Change "Local Files" to "Recent Files" in the items starting at the line containing "Task: Click the Domains globe icon" and ending at the line containing "click(23, 32)", and give those lines again with everything else unchanged and the pictures left out.

--------------------------------------------------

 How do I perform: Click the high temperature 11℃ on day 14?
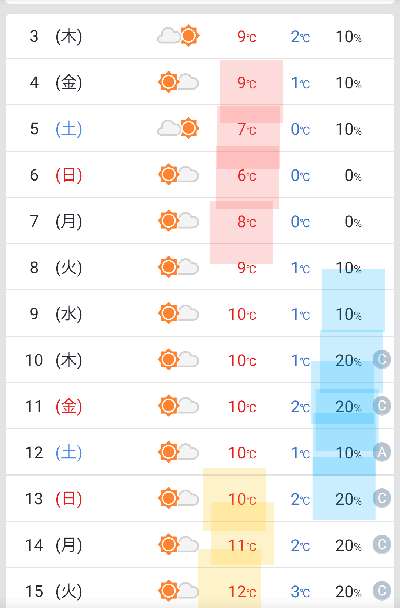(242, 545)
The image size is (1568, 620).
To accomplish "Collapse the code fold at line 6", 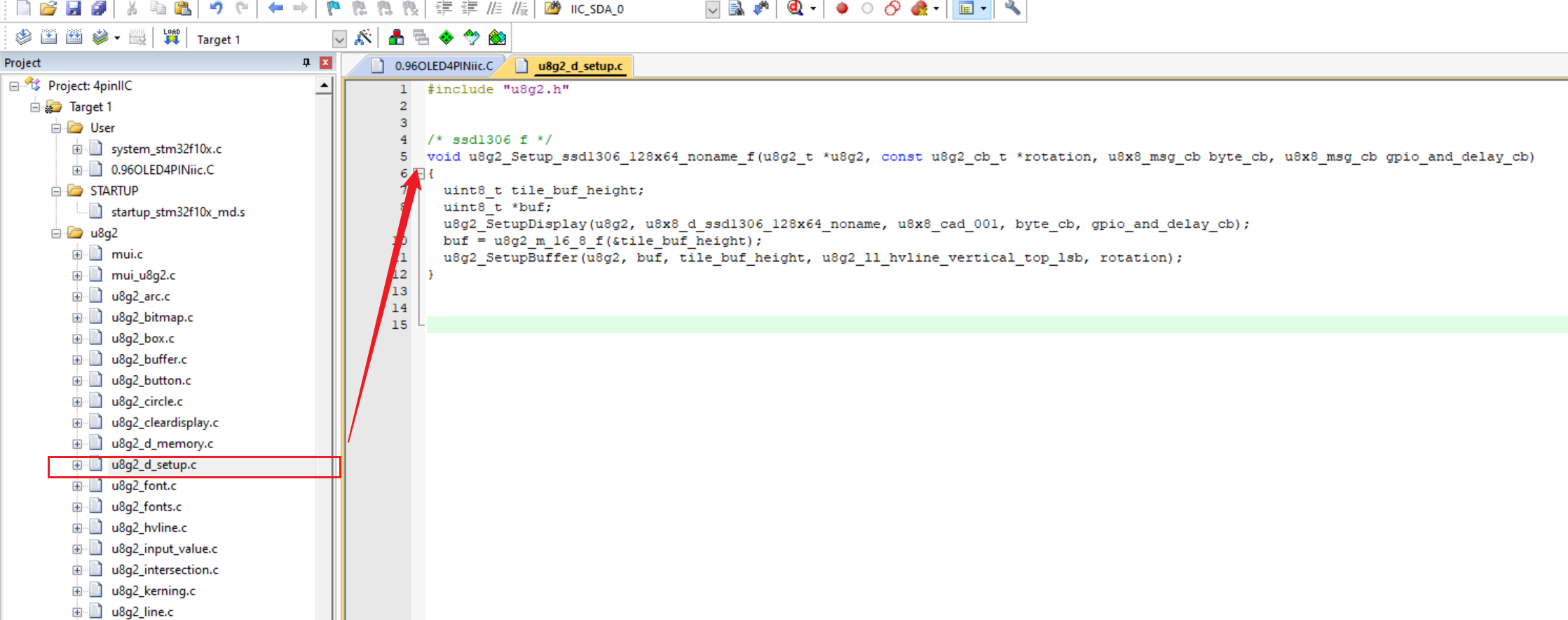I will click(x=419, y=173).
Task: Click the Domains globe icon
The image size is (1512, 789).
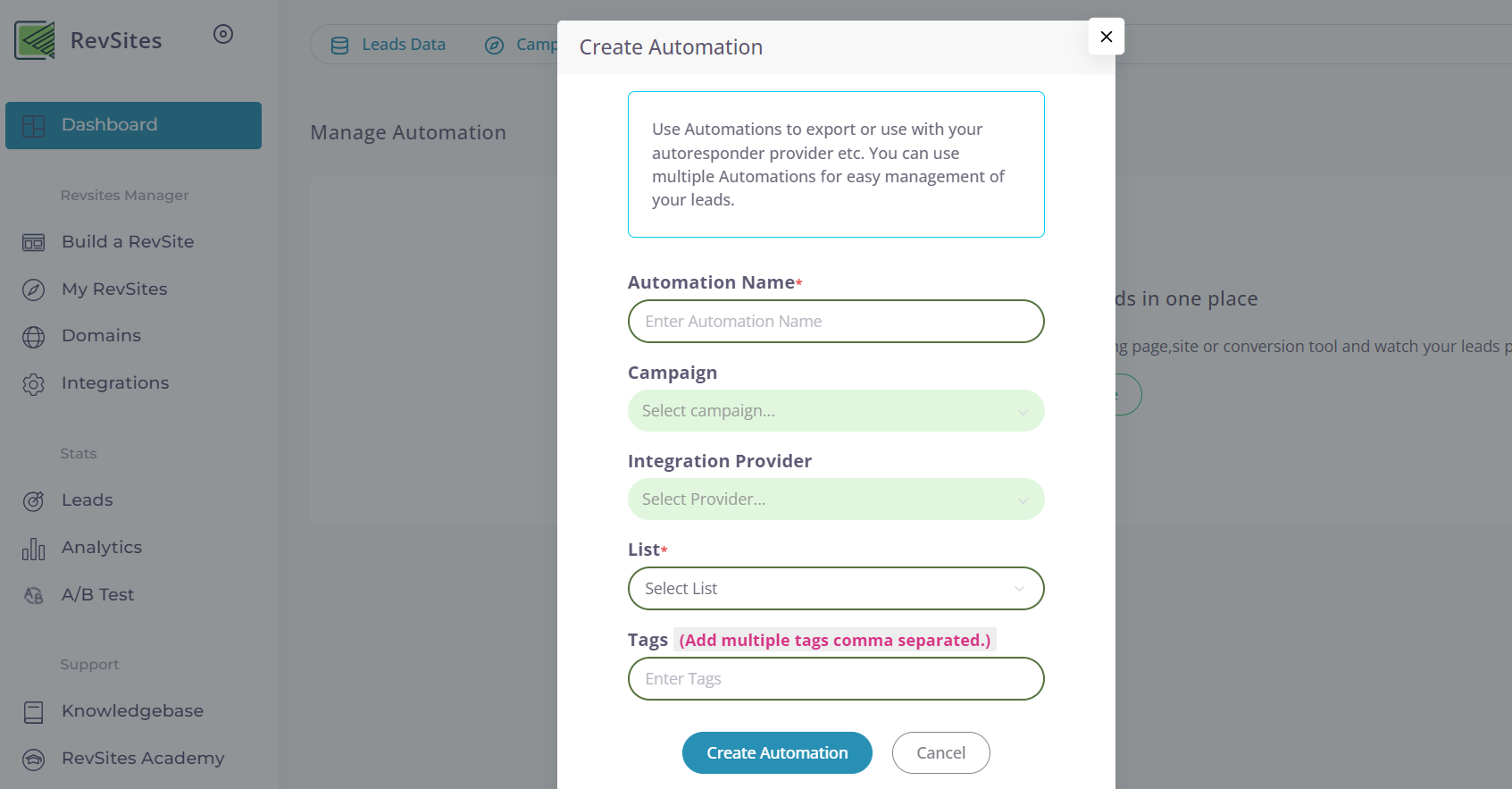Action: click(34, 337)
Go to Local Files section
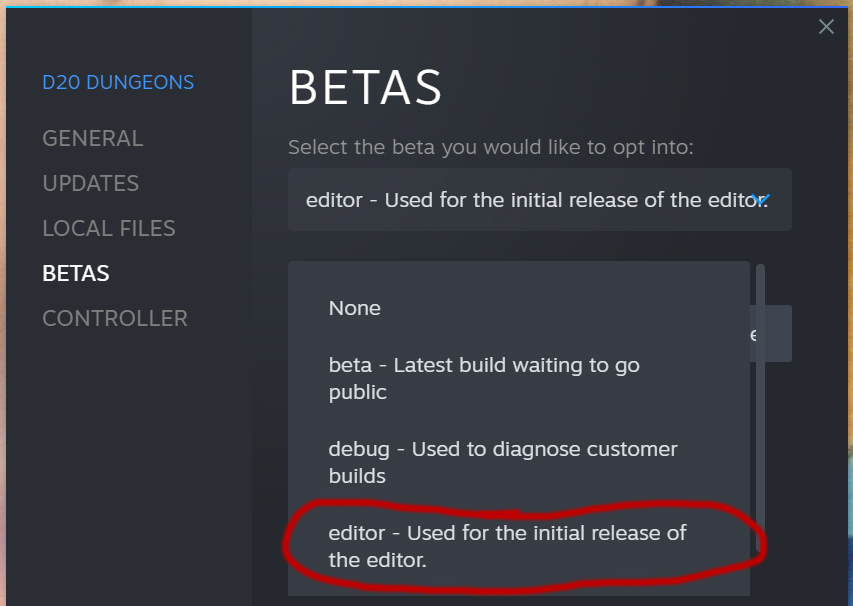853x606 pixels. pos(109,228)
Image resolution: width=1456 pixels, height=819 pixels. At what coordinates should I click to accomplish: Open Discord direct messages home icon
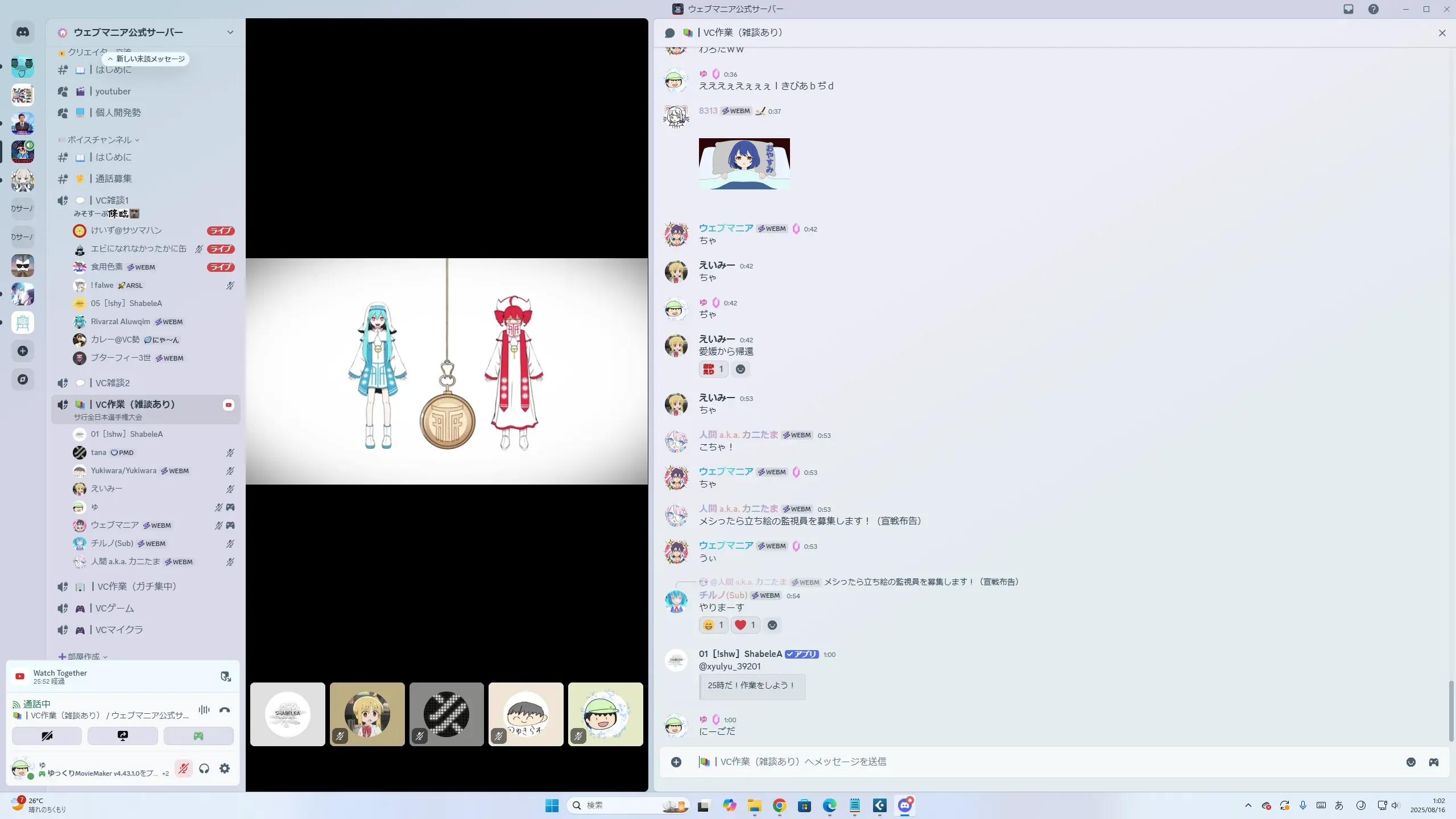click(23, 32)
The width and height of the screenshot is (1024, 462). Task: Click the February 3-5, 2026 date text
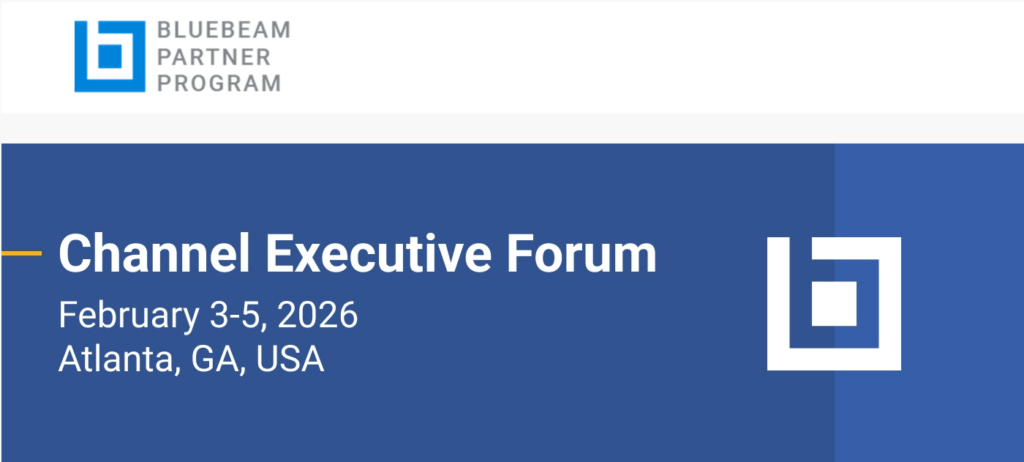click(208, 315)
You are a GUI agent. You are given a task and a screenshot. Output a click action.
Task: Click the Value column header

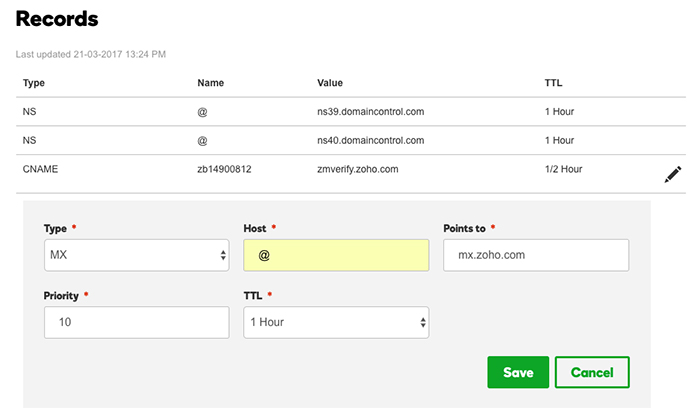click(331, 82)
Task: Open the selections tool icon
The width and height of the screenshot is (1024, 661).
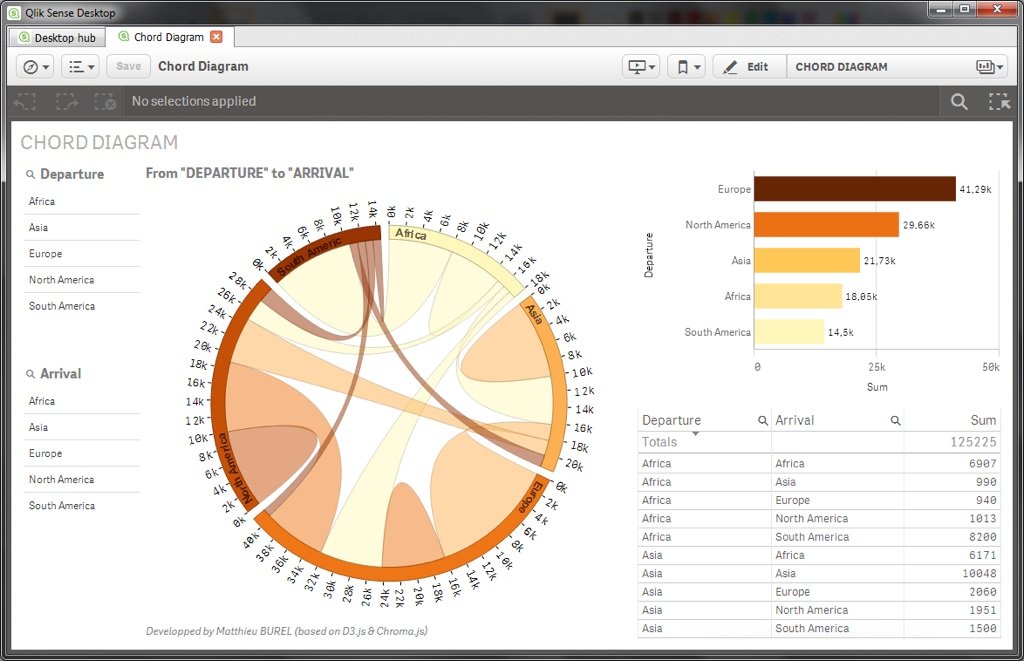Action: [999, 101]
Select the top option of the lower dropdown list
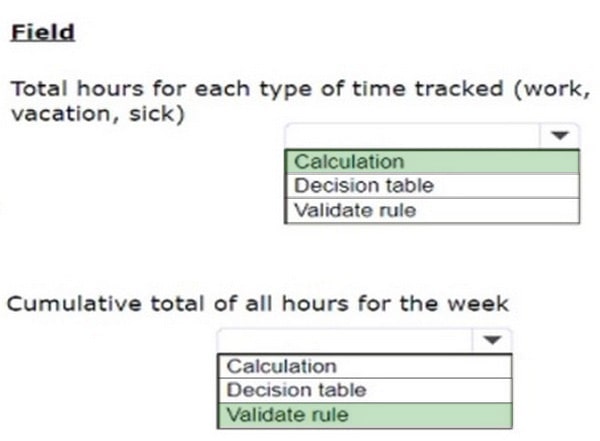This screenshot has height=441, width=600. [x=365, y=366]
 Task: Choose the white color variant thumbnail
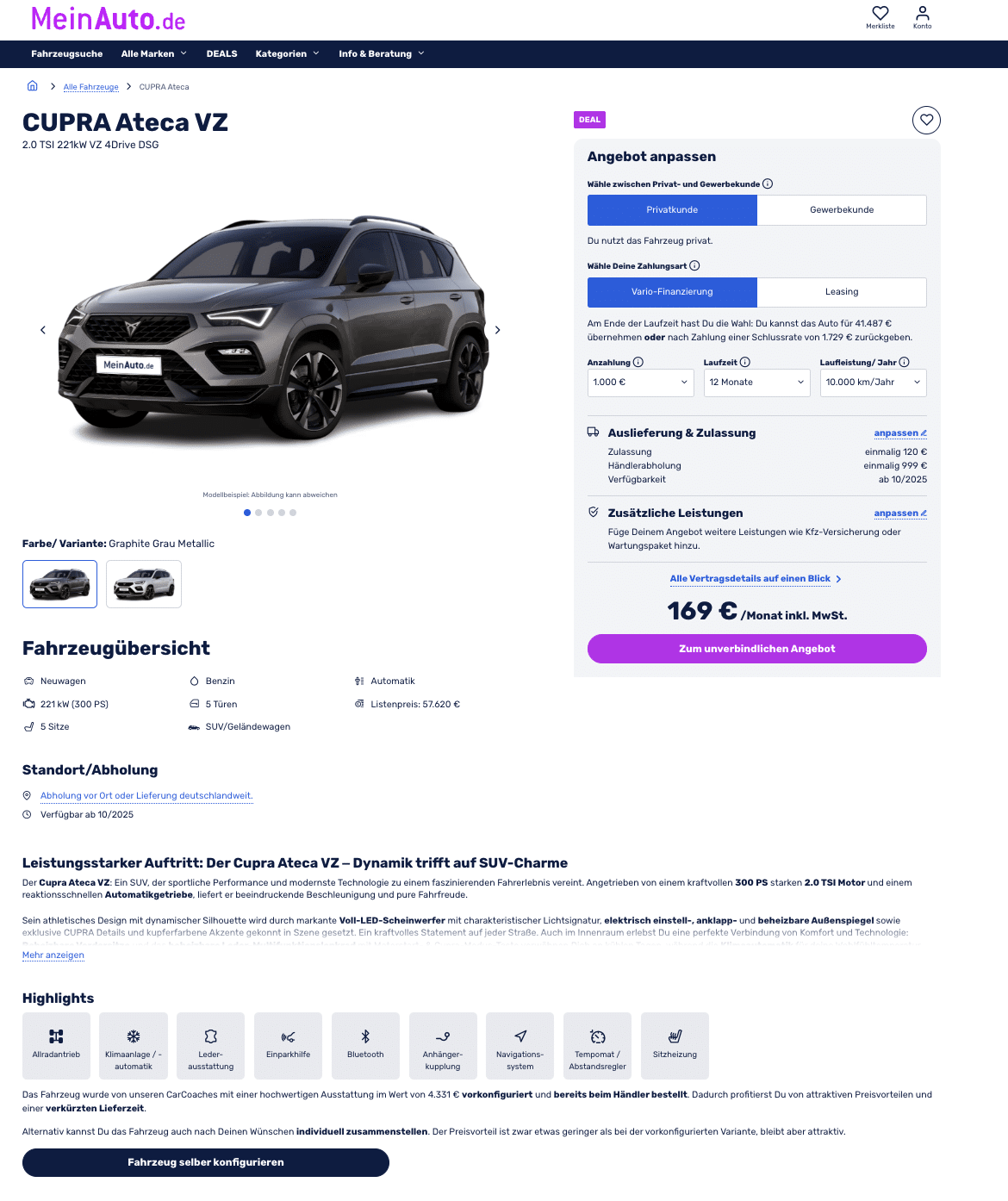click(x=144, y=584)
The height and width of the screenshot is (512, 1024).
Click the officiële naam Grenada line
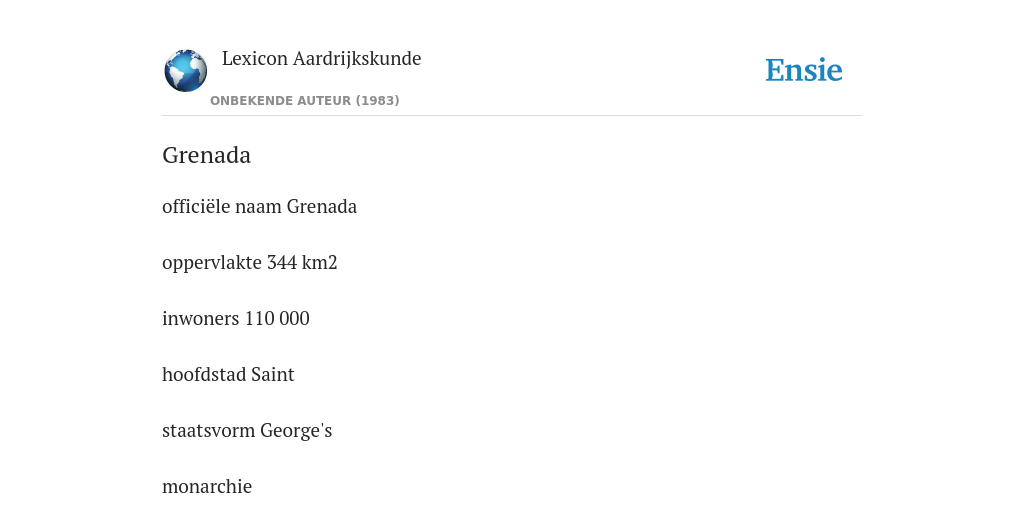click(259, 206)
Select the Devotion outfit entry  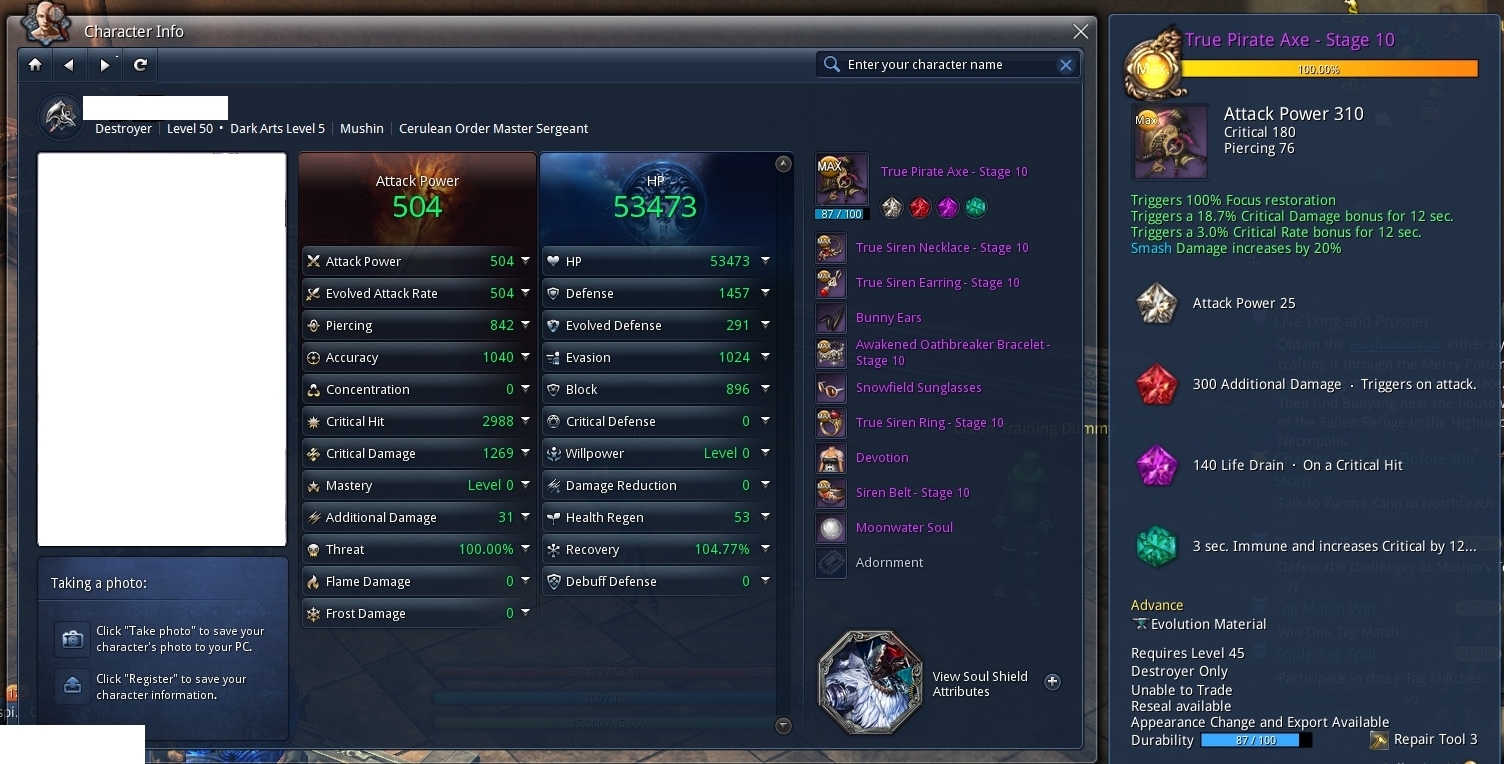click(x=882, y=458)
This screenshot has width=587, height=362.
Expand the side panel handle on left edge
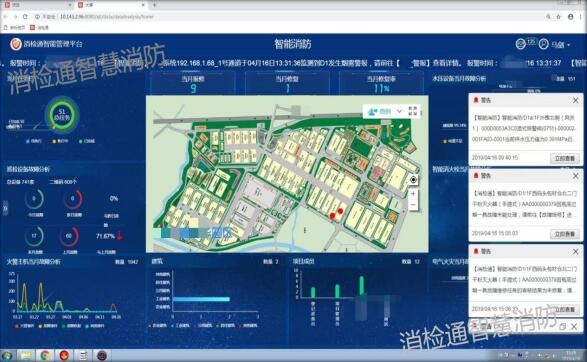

--------------------------------------------------

▶ RESULT:
Task: Click the Domains globe icon
The image size is (1512, 789).
Action: click(34, 337)
Go to Recent Files section
853x606 pixels. pos(109,228)
Image resolution: width=1456 pixels, height=819 pixels. At what coordinates should I click to accomplish: Open Discord direct messages home icon
click(23, 32)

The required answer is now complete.